Work instructions: Repeat these records exactly, pictures excluded.

Source records
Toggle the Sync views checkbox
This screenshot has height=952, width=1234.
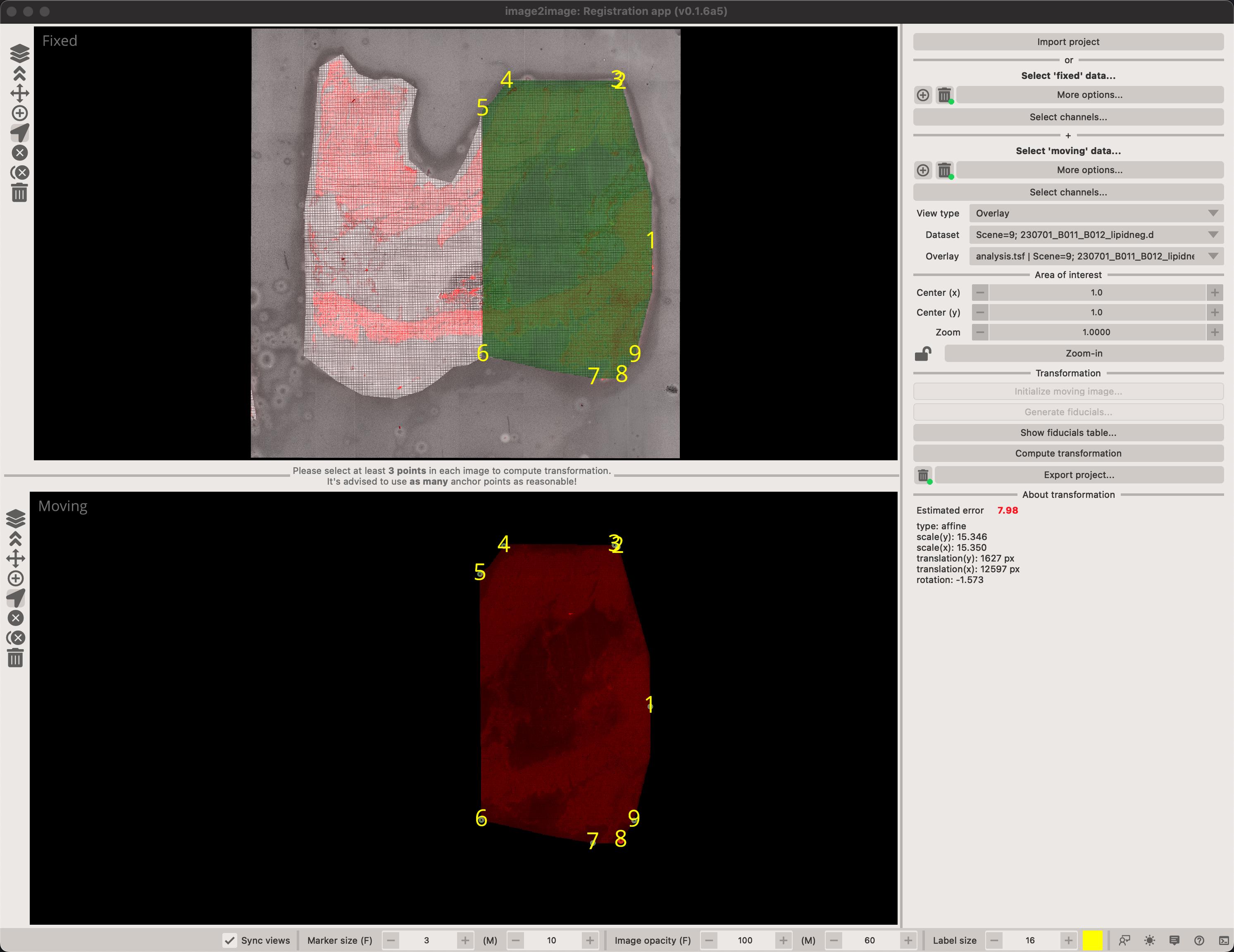[229, 940]
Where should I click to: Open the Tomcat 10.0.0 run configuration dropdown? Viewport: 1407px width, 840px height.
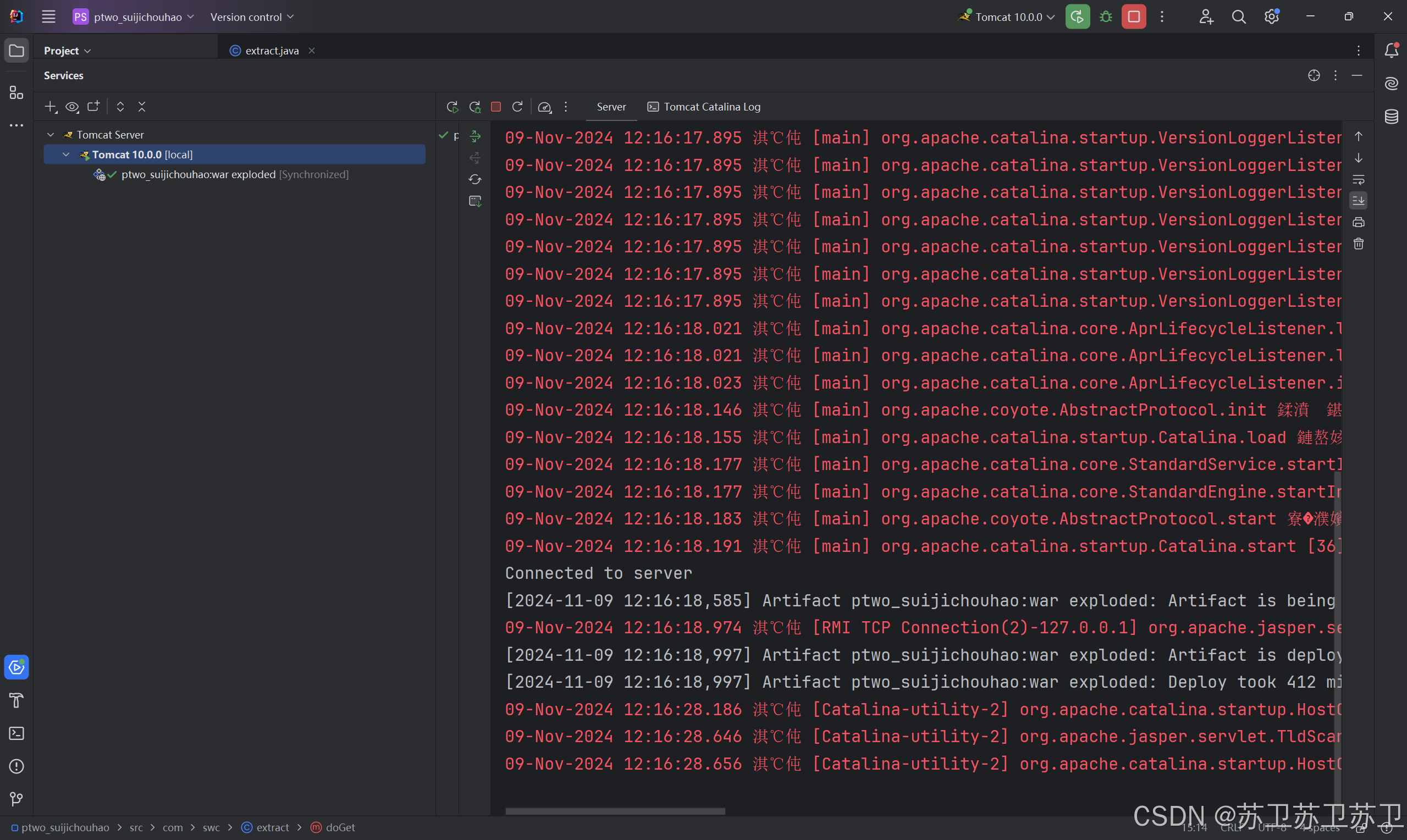(1008, 17)
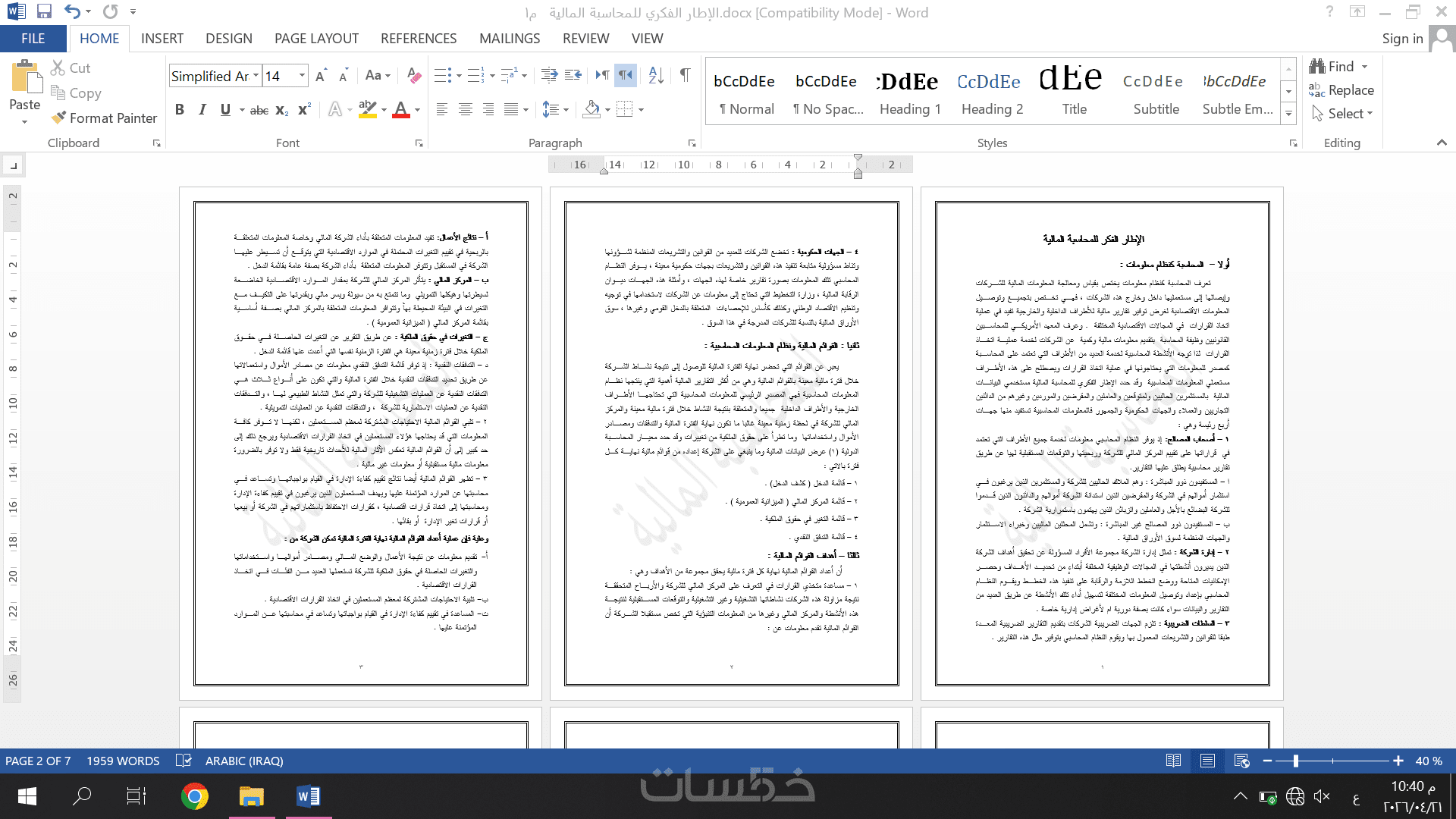Expand the font size dropdown
1456x819 pixels.
(302, 76)
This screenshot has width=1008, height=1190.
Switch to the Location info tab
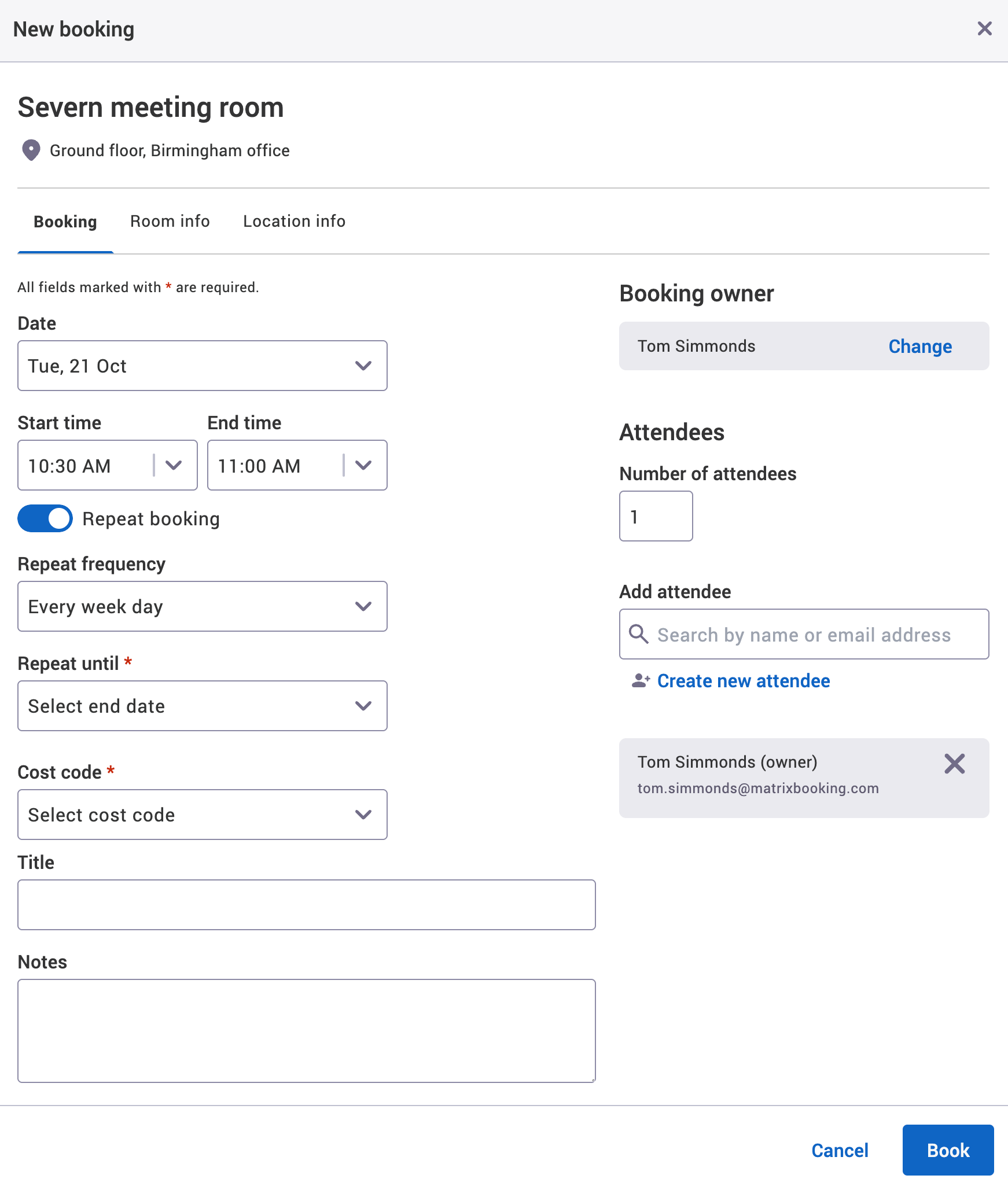[293, 221]
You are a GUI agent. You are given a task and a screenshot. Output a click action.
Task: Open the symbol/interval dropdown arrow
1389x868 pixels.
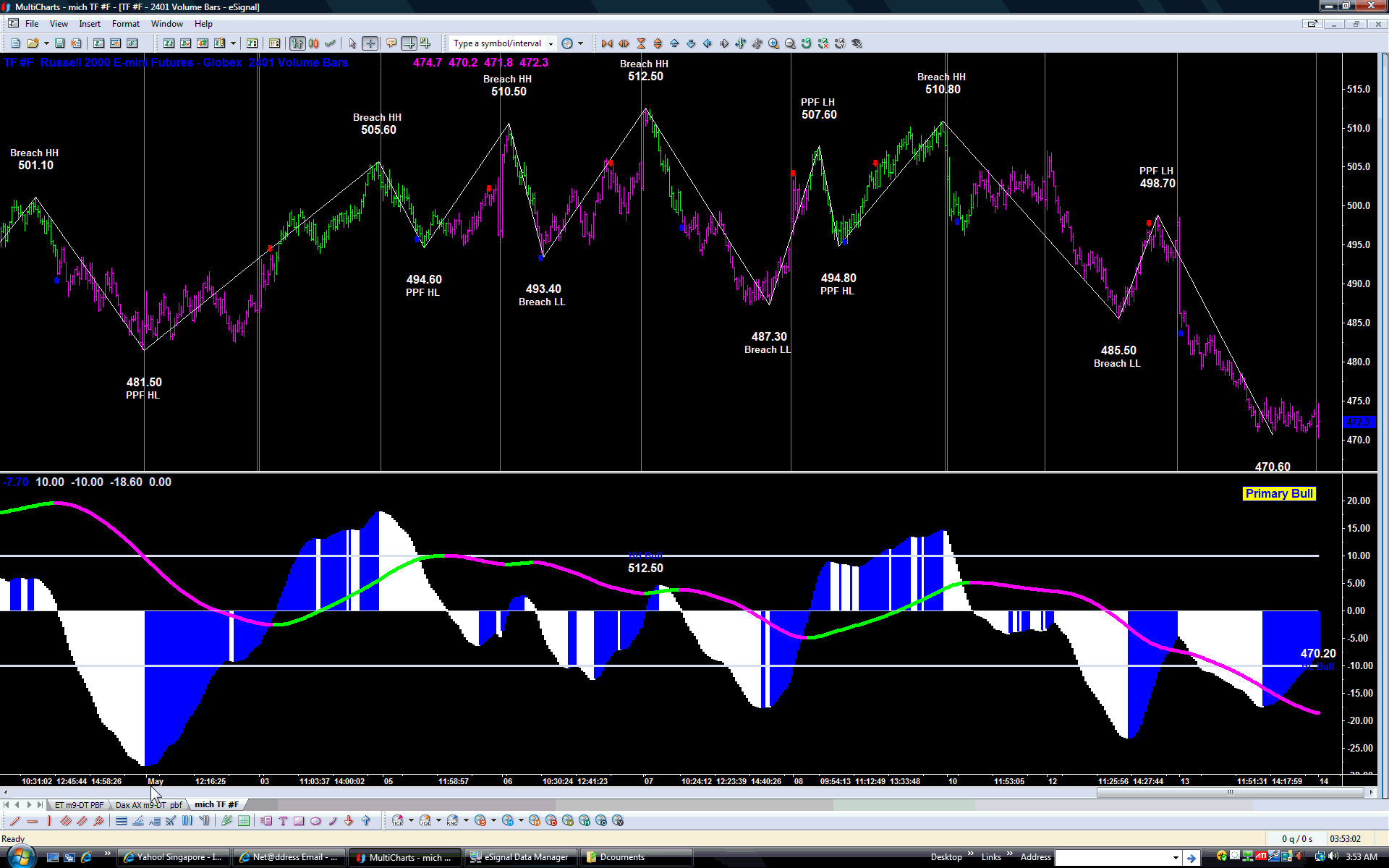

Output:
Toggle the Sync views checkbox
This screenshot has height=952, width=1234.
[229, 940]
Where should I click to: Open the Tomcat 10.0.0 run configuration dropdown? Viewport: 1407px width, 840px height.
(1008, 17)
Expand the font size dropdown
1456x819 pixels.
(302, 76)
This screenshot has width=1008, height=1190.
Switch to the Location info tab
[293, 221]
You are a GUI agent. You are given a task and a screenshot. Output a click action.
Task: Open the symbol/interval dropdown arrow
1389x868 pixels.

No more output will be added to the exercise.